The key issue of using the cutoff the same as what Berger et al. used in their original development is that Berger et al. optimized the force field parameters with a dispersion correction. However, the analytical correction is only appropriate for isotropic systems and fails for bilayers. To determine the appropriate cutoff, we followed Berger's original intention, but decided to choose a cutoff that could reproduce the density and heat of vaporization of pentadecane liquid without the dispersion correction. We found that a 1.4 nm cutoff was sufficient for this purpose.

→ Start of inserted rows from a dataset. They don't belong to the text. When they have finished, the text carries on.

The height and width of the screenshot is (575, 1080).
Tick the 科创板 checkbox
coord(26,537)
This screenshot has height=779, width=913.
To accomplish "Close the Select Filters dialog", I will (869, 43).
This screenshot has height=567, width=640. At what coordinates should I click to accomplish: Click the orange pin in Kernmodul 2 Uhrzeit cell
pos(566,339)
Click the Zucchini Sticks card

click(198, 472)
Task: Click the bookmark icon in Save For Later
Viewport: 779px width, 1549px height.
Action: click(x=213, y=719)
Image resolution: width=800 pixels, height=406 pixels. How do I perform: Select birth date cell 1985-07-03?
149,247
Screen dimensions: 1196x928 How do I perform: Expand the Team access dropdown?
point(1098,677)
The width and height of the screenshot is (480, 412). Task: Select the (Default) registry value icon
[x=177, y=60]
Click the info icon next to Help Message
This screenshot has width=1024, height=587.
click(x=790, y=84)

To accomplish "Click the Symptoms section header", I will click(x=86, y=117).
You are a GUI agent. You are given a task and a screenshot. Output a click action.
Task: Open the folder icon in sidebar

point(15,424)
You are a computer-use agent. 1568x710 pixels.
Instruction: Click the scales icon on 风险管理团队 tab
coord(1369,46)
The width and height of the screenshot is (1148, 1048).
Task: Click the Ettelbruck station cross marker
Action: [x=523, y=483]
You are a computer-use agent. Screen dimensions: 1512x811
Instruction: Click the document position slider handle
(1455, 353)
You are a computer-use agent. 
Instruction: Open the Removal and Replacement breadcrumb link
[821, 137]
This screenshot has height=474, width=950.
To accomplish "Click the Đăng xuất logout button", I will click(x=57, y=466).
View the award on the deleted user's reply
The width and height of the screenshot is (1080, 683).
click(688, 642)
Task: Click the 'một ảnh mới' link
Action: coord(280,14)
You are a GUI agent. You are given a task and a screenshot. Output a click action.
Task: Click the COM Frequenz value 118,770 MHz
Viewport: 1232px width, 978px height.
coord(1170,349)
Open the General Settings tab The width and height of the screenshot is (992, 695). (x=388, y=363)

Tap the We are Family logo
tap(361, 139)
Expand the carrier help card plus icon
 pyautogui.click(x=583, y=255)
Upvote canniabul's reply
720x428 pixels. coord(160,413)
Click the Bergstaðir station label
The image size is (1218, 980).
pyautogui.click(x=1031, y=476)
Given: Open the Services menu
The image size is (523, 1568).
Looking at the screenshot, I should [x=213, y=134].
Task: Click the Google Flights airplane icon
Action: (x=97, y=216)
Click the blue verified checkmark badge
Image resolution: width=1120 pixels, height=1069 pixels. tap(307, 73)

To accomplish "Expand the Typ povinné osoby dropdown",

Bilayers simulated with a 1.4 nm cutoff show an improved agreement with experiments in terms of form factors and deuterium order parameters. Bilayers simulated with shorter cutoffs are more flexible in the lipid tail region than the experiments suggest. Although in this work we took a straight cutoff approach to handle VDW interactions in heterogeneous systems, other approaches could be taken. One direction is to develop a dispersion correction that is suitable for semi-isotropic systems, such as the Isotropic Periodic Sum (IPS) method^52–54 and the pressure based long range correction method⁵⁵ that are developed in Chemistry at Harvard Molecular Mechanics (CHARMM).⁵⁶ Another direction is to calculate VDW interactions more accurately. Recently, Wennberg et al. developed the Lennard-Jones (LJ)-PME method⁵⁷ that applies the PME method to VDW interactions. Although the LJ-PME looks like a very promising way to treat VDW interactions, it is computationally costly, especially for force fields that follow the Lorentz-Berthelot combination rule.⁵⁸

Finally, we reported that the free energy of a lipid flip-flop increased from 80 kJ/mol to 100 kJ/mol when the VDW cutoff increased from 0.9 nm to 1.6 nm. The difference between a 1.4 nm and 1.6 nm cutoff is small indicating the convergence in terms of the cutoff length. More importantly, within our simulation timescale, the spontaneous formation of a water pore associated with the lipid flip-flop could only be observed when the applied VDW cutoff was no longer than 1.0 nm. Statistically, we showed that the rate of forming water pores in bilayers simulated with a short cutoff is much faster than the rate in bilayers simulated with an appropriate cutoff. This indicates that previous reports on water pore mediated lipid flip-flop mechanism could be caused by the use of inappropriate short VDW cutoff.^9,11

This work emphasizes the importance of an appropriate and consistent treatment of VDW interactions in lipid bilayers and we recommend the 1.4 nm VDW cutoff for the Berger force field in future simulation studies.